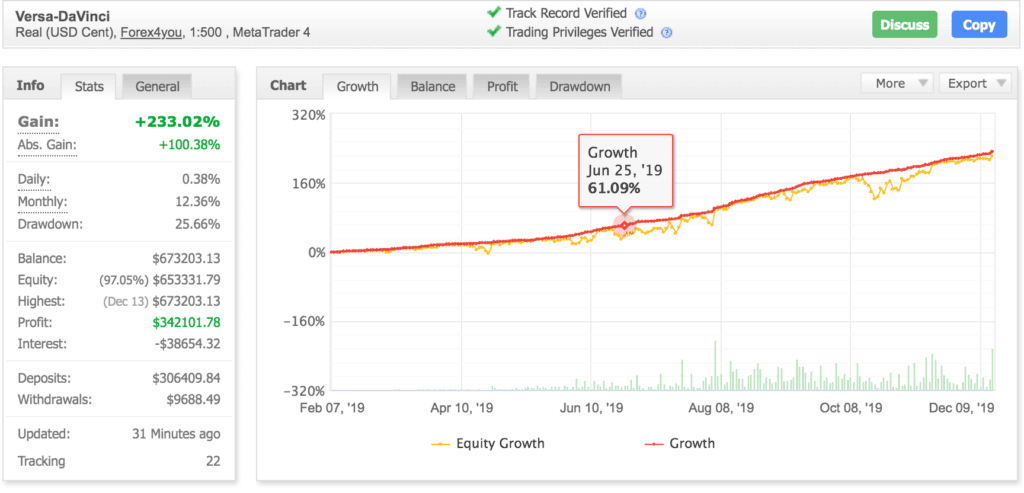Switch chart to the Balance tab
The width and height of the screenshot is (1024, 493).
pyautogui.click(x=433, y=87)
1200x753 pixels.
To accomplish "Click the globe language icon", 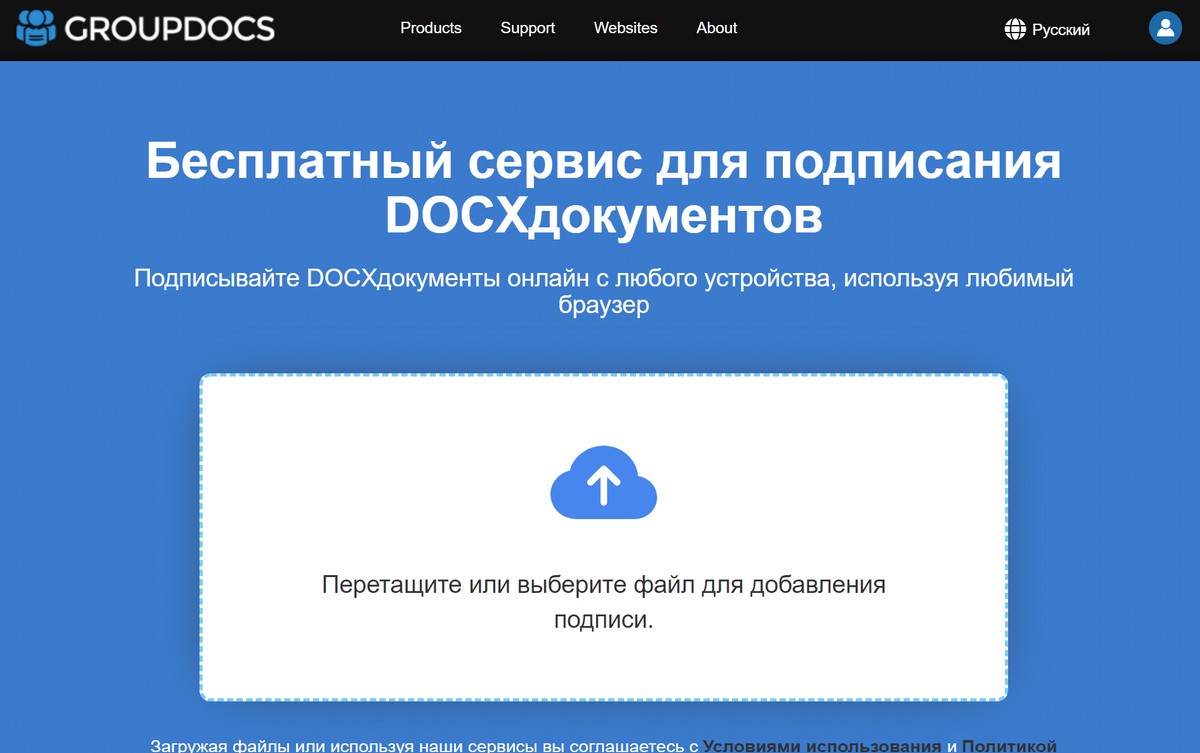I will point(1015,30).
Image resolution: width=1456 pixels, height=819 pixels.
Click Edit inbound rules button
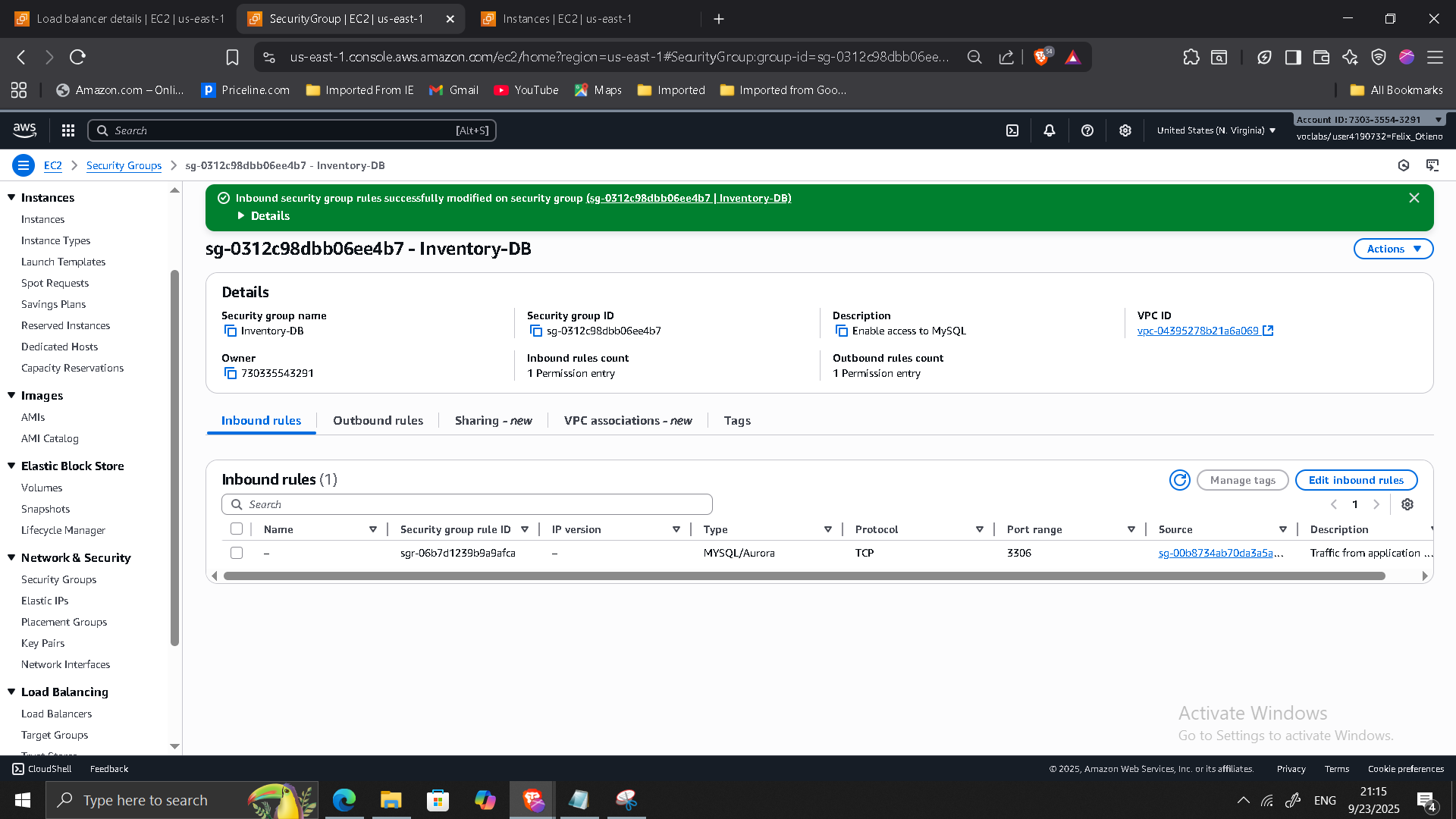click(1355, 480)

= = = = =

◆ What is asked:
Lay out the items from the one containing "Image resolution: width=1456" through the end of the items as a two-column CSV with the headers task and result. Give one row for each item, put each value in a single quoted field with line breaks replaced by spaces, and leave out the pictures.

◆ Expected answer:
task,result
"Image resolution: width=1456 pixels, height=819 pixels. Click Edit inbound rules button","click(1355, 480)"